** START OF EXCERPTED DATA **

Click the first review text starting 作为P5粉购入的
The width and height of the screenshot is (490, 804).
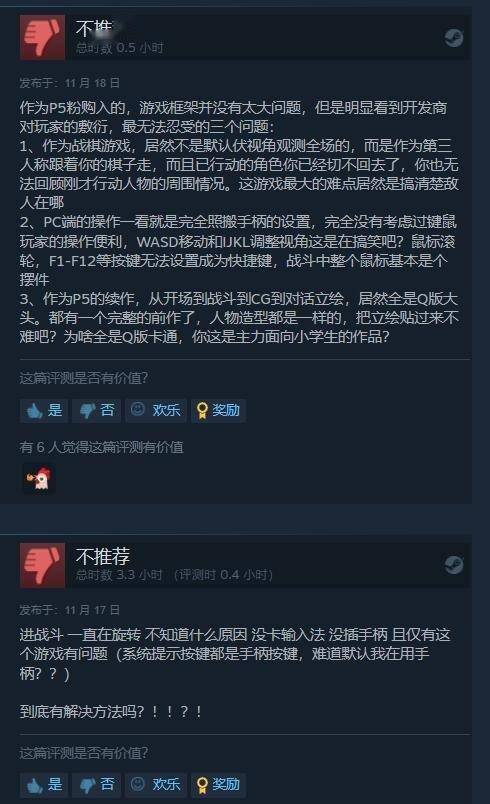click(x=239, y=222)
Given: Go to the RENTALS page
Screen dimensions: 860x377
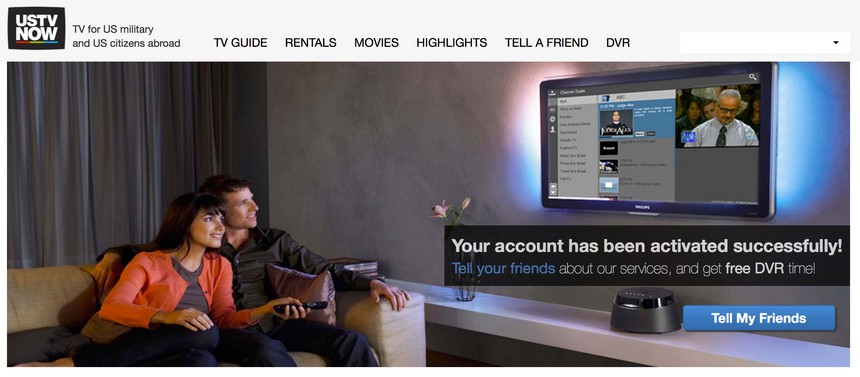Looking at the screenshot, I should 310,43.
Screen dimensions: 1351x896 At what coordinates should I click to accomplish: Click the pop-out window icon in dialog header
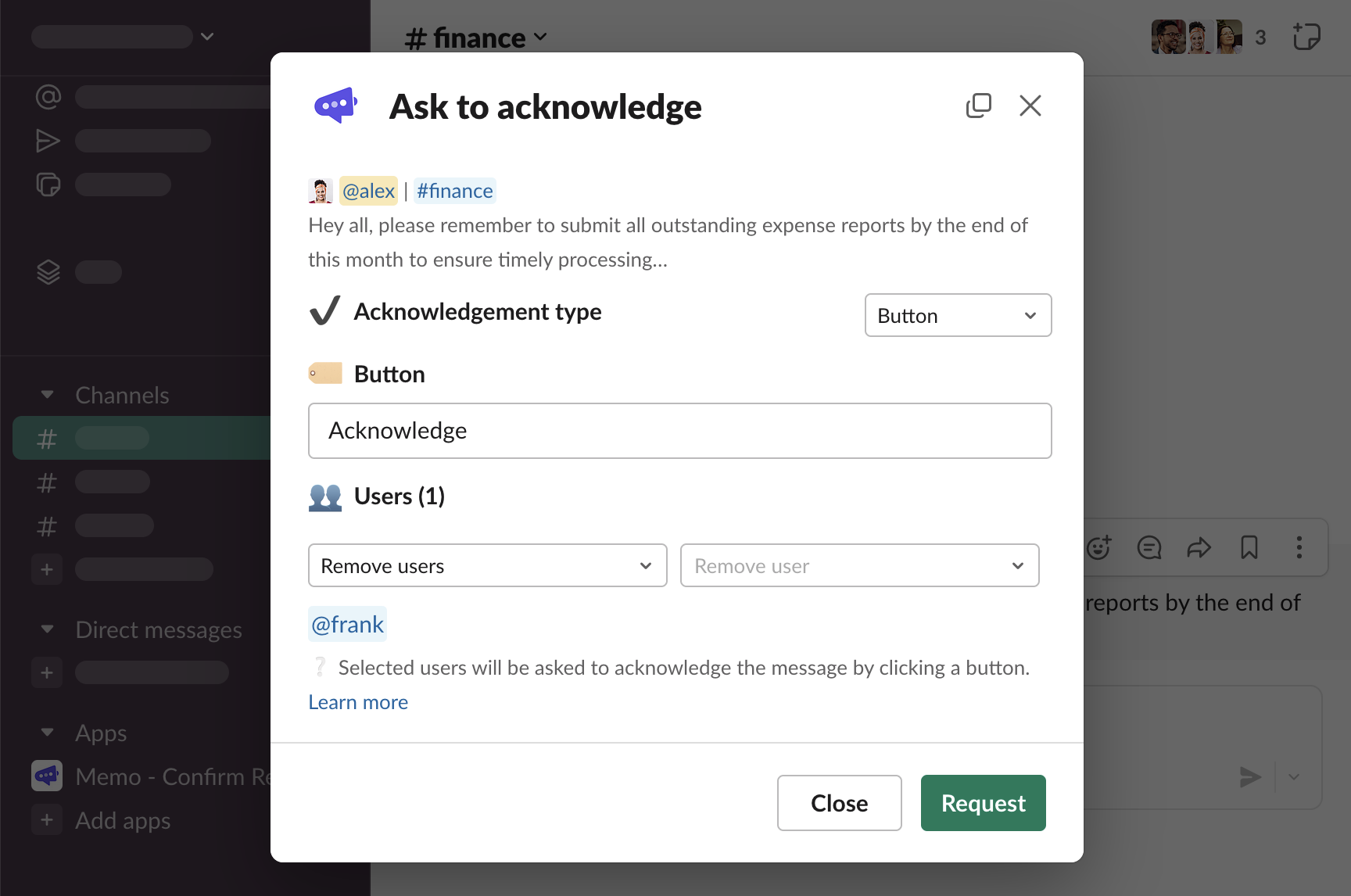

** END OF EXCERPTED DATA **

TASK GOAL: Reproduce the records, starting at the beginning and continuing through the line that contains "Looking at the screenshot, I should 310,43.". Replace "Screen dimensions" with "Screen resolution", leave all else unchanged, and omit the pictures.

COMPLETE OUTPUT:
Click the first review text starting 作为P5粉购入的
The width and height of the screenshot is (490, 804).
click(x=239, y=222)
Given: Go to the RENTALS page
Screen resolution: 860x377
Looking at the screenshot, I should 310,43.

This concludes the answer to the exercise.